Diese Formulierung des Evangeliums stellt die Rolle der Ethik in unserem Leben – unserer „guten Werke“ und moralischen Gesinnung – in den Mittelpunkt. Dabei stellt sie als Erstes klar, dass diese Dinge bei der Frage, ob und wie Gott uns als seine Kinder annimmt, keine Rolle spielen. Römer 4,5 stellt klar, dass Gott „uns trotz all unserer Gottlosigkeit für gerecht erklärt“. Gott nimmt uns nicht wegen unserer moralischen Qualitäten an, ja noch nicht einmal wegen der Qualität unseres Glaubens. Diese Dinge spielen bei ihm keine Rolle, sondern unser vertrauender Glaube vereinigt uns so mit Christus, dass dessen Gerechtigkeit in Gottes Augen zu unserer wird. Er sieht uns als Menschen, die „in Christus“ sind (vgl. Philipper 3,9; ELB). Und dieser rettende Glaube lässt den Heiligen Geist in einem zweiten Schritt eine Verwandlung unseres Herzens beginnen, sodass wir – aus Dankbarkeit und Liebe – Gott gehorchen wollen und konkret anfangen, dies zu tun (vgl. Jakobus 2,14-19).

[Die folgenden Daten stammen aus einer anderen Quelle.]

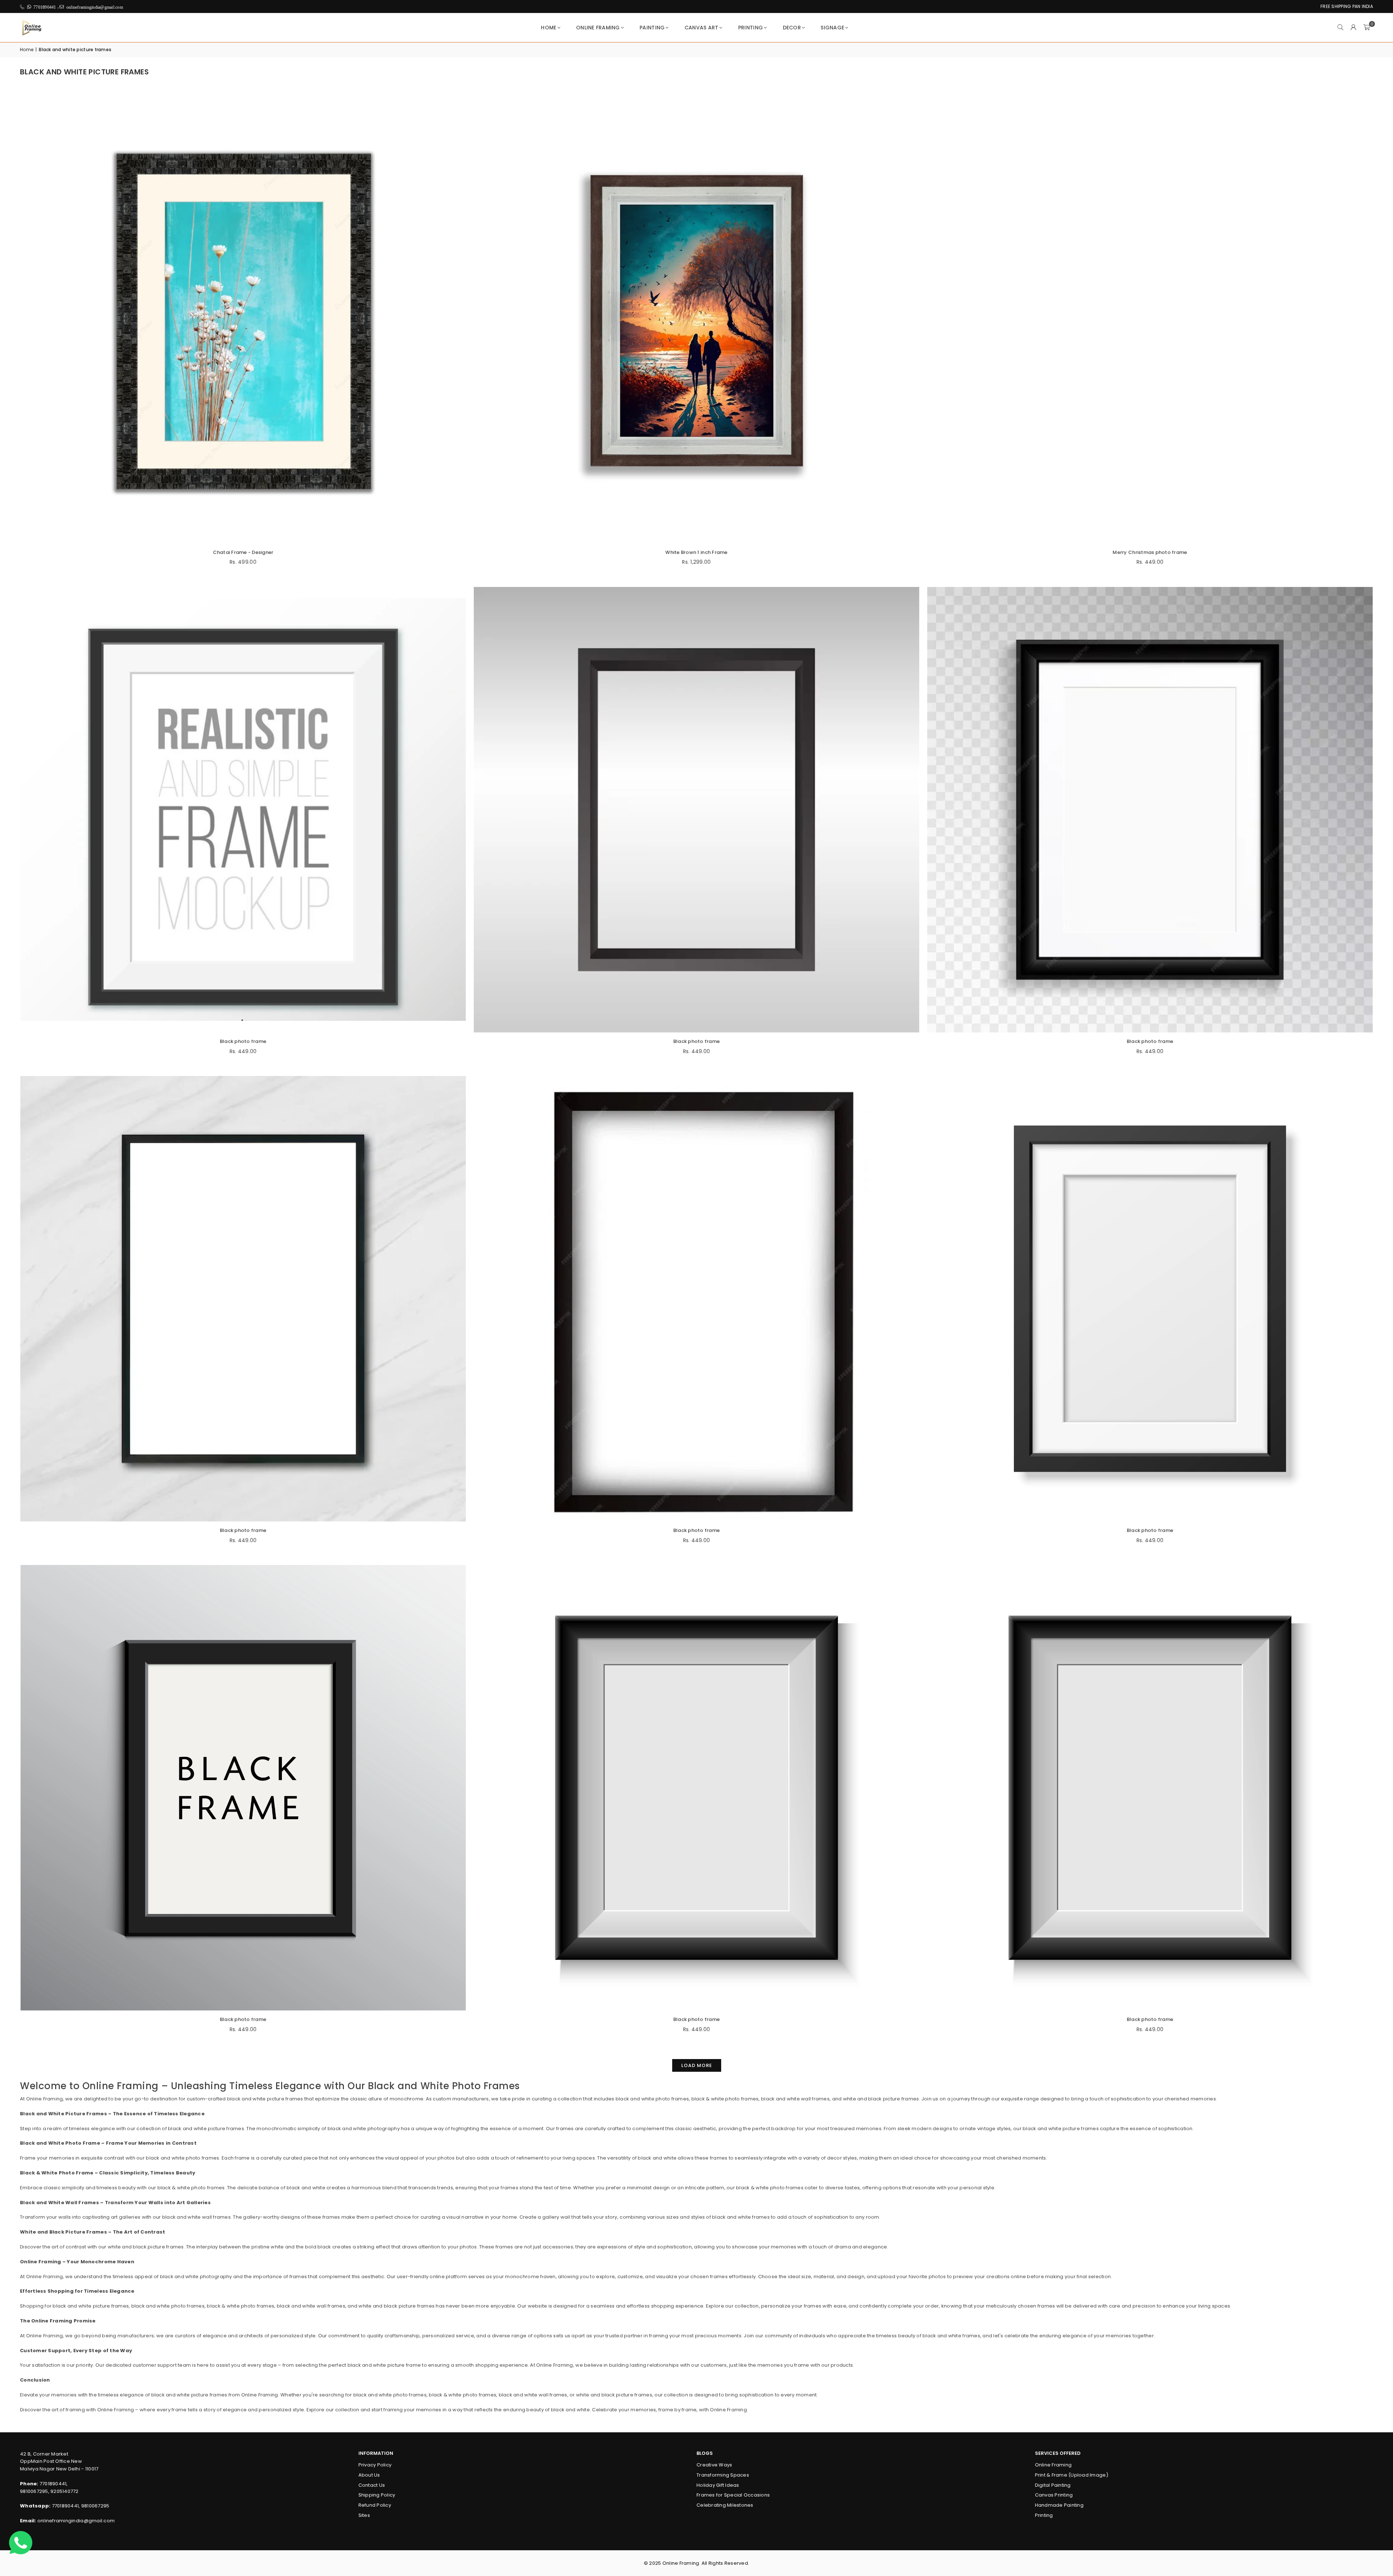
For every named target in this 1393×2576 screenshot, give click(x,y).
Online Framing (598, 27)
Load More (696, 2065)
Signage (832, 27)
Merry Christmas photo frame (1150, 552)
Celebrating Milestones (724, 2505)
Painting (652, 27)
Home (548, 27)
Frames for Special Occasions (733, 2494)
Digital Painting (1053, 2485)
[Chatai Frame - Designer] (243, 320)
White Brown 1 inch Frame (696, 552)
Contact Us (371, 2485)
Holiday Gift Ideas (717, 2485)
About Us (369, 2475)
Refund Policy (374, 2505)
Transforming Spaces (722, 2475)
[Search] (1340, 27)
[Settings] (1353, 27)
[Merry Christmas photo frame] (1150, 320)
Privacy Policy (375, 2464)
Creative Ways (714, 2464)
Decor (792, 27)
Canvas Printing (1054, 2494)
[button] (1366, 27)
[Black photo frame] (243, 809)
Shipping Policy (376, 2494)
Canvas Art (702, 27)
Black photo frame (243, 1041)
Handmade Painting (1059, 2505)
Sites (364, 2515)
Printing (750, 27)
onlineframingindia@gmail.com (76, 2520)
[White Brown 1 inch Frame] (696, 320)
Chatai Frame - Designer (243, 552)
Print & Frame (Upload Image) (1071, 2475)
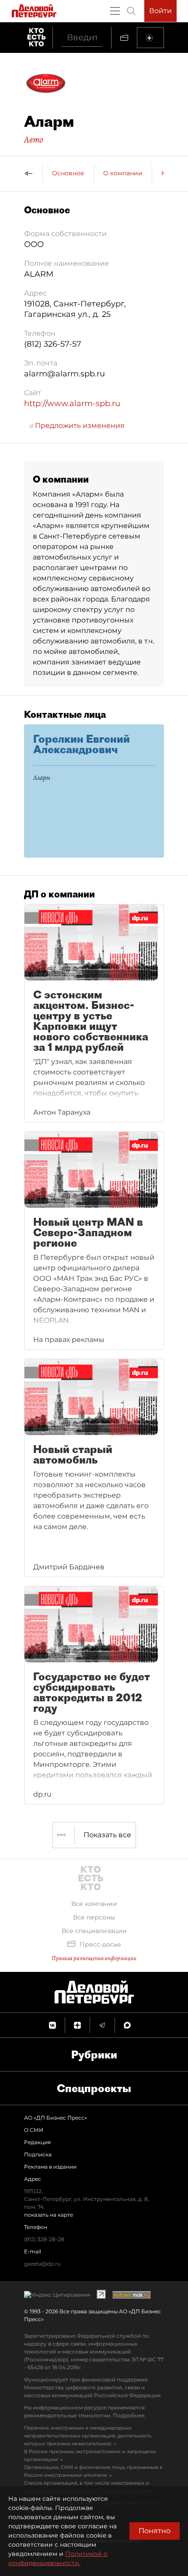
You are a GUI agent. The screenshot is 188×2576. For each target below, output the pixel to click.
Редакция (37, 2142)
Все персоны (94, 1917)
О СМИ (33, 2130)
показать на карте (48, 2214)
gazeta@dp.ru (42, 2263)
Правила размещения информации (94, 1958)
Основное (68, 173)
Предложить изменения (79, 425)
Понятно (155, 2531)
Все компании (94, 1904)
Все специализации (94, 1931)
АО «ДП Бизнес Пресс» (55, 2117)
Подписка (38, 2154)
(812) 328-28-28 (44, 2239)
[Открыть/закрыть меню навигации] (115, 10)
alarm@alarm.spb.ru (64, 374)
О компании (123, 173)
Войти (160, 11)
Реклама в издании (50, 2166)
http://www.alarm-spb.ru (72, 403)
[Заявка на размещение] (150, 37)
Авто (33, 139)
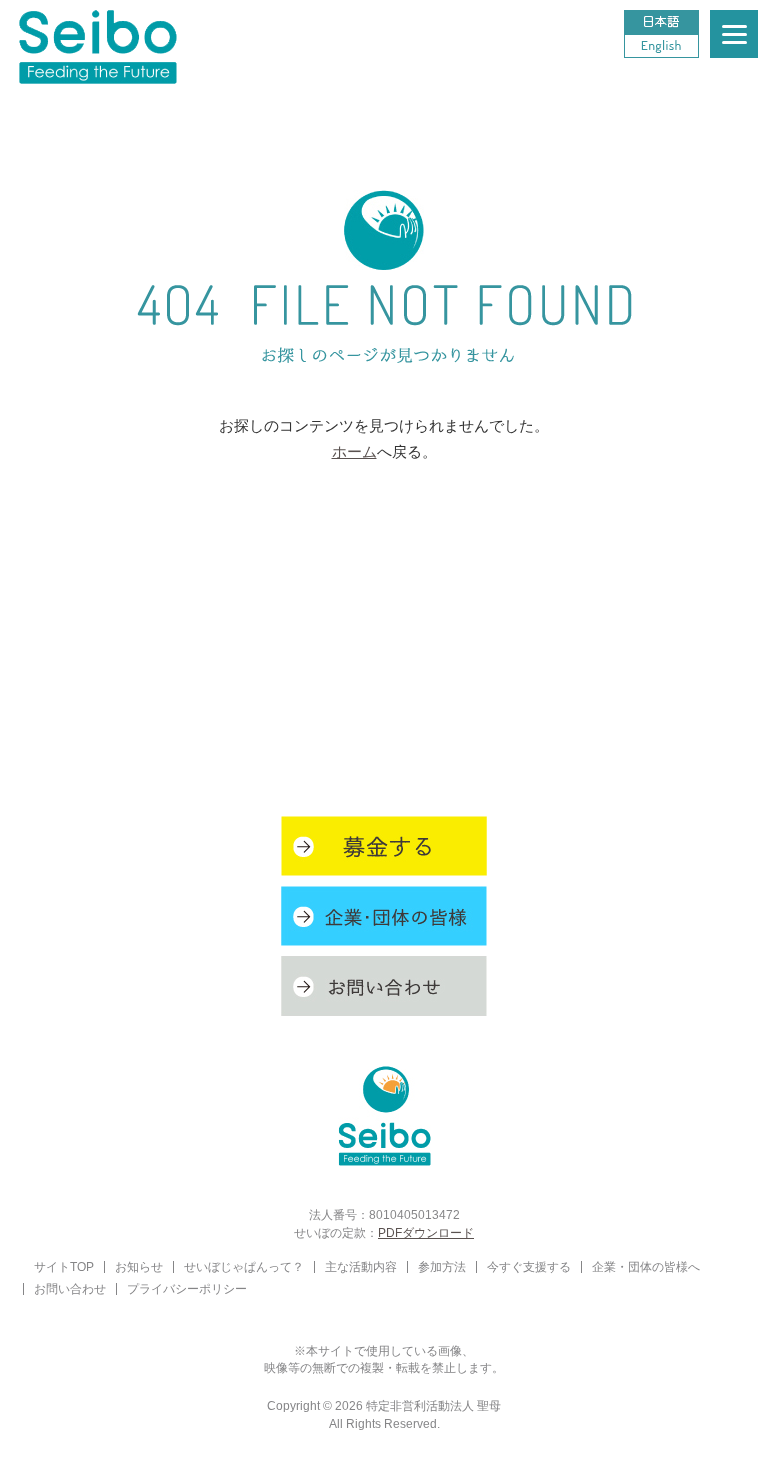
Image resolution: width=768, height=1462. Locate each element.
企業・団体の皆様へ (646, 1266)
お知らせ (139, 1266)
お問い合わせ (70, 1288)
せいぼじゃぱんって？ (244, 1266)
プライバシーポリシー (187, 1288)
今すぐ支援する (529, 1266)
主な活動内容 (361, 1266)
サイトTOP (64, 1266)
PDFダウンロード (426, 1232)
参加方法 (442, 1266)
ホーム (354, 452)
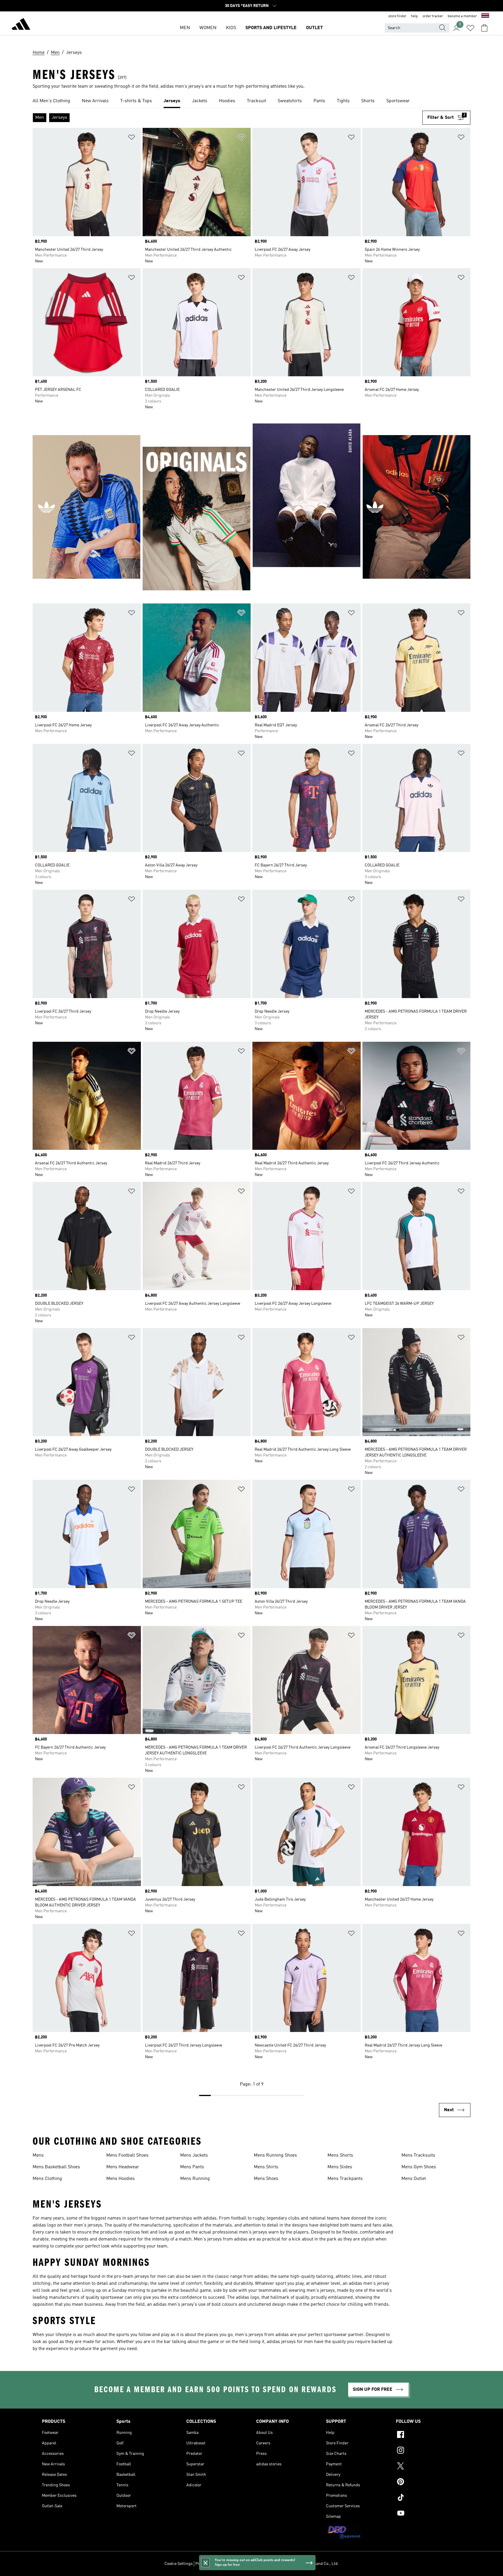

Seit der Reformation wissen die Theologen darum, dass wir auf zwei auf den ersten Blick einander entgegengesetzte Arten dieses biblische Evangelium und seine Kraft verpassen können. Es sind dies die „Gesetzlichkeit“ – also die Vorstellung, dass wir uns Gott durch unsere guten Taten gewogen machen können – und der „Antinomismus“ (das Wort kommt von dem griechischen Wort für „Gesetz“) – die Vorstellung, dass wir eine Gottesbeziehung haben können, ohne Gottes Wort und seine Gebote zu befolgen. Beide Vorstellungen gehen an einem zentralen Aspekt des Evangeliums vorbei.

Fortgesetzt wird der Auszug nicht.